Data and Reporting Issues and Enforcement
Although the new ETS is expected to affect some 80 million workers, it seems clear that OSHA will not — at least in the very near term — have the resources to systematically or rigorously enforce the new requirements.
It is also unclear how, or even whether, OSHA will collect data sufficient to evaluate employers’ compliance with the mandate.
Without a reporting system in place, it seems unlikely that the ETS will require employers to systematically report vaccination and testing data.
Nevertheless, employers will want to pay close attention to any record-keeping requirements, such as the form in which employers must collect vaccination and testing information.
How can employers prepare for the anticipated emergency temporary standard?
Employers should take three steps, outlined below, now.
1. Encourage employees to get vaccinated now, ahead of the new mandate.
While the ETS should address at least some of the myriad questions about how the vaccinate-or-test mandate will work, there is no doubt that questions will linger.
Employers with highly vaccinated workforces will largely avoid getting mired in the complications that will inevitably come with monitoring weekly negative test results.
Encouraging vaccinations now will help employers to avoid, or at least minimize, some of those challenges.
2. Get informed about employees’ vaccination status.
The anticipated OSHA ETS necessarily will require employers to gather vaccination information from their employees.
However, employers don’t have to wait to gather that information. If they have not already done so, employers should collect vaccination information now.
To evaluate the likely effects of the new OSHA ETS on their operations, employers will want to know, as soon as possible, how many employees remain unvaccinated.
3. Ensure measures are in place for keeping vaccination and testing information confidential and secure.

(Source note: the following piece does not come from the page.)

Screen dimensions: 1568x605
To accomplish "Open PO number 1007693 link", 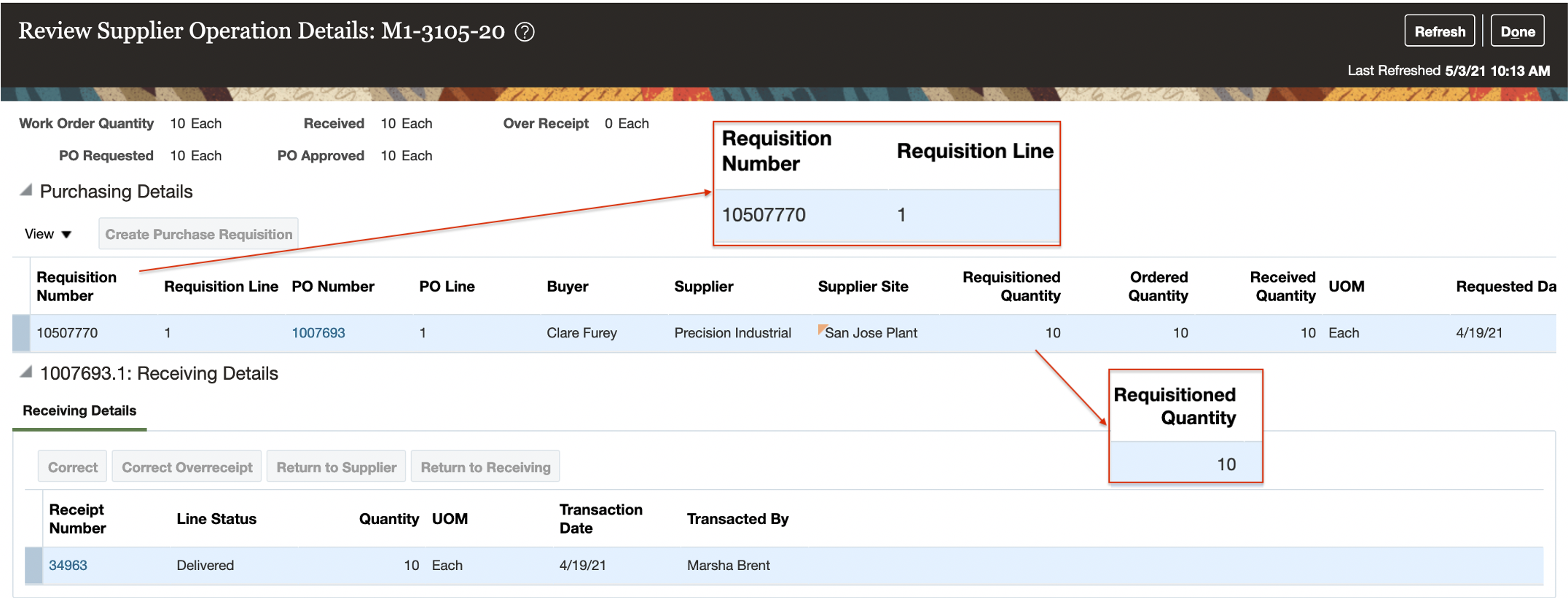I will coord(318,333).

Whether they have already begun collecting vaccination information or are about to begin, employers should review their internal processes now to make sure that they have in place a system for reliably and confidentially collecting and storing vaccination and testing information.
This article is reprinted with permission from Law360, September 14, 2021, www.Law360.com.
[1] Alaska, Arizona, California, Hawaii, Indiana, Iowa, Kentucky, Maryland, Michigan, Minnesota, Nevada, New Mexico, North Carolina, Oregon, Puerto Rico, South Carolina, Tennessee, Utah, Vermont, Virginia, Washington, and Wyoming.
[2] Connecticut, Illinois, Maine, New Jersey, New York, and the Virgin Islands.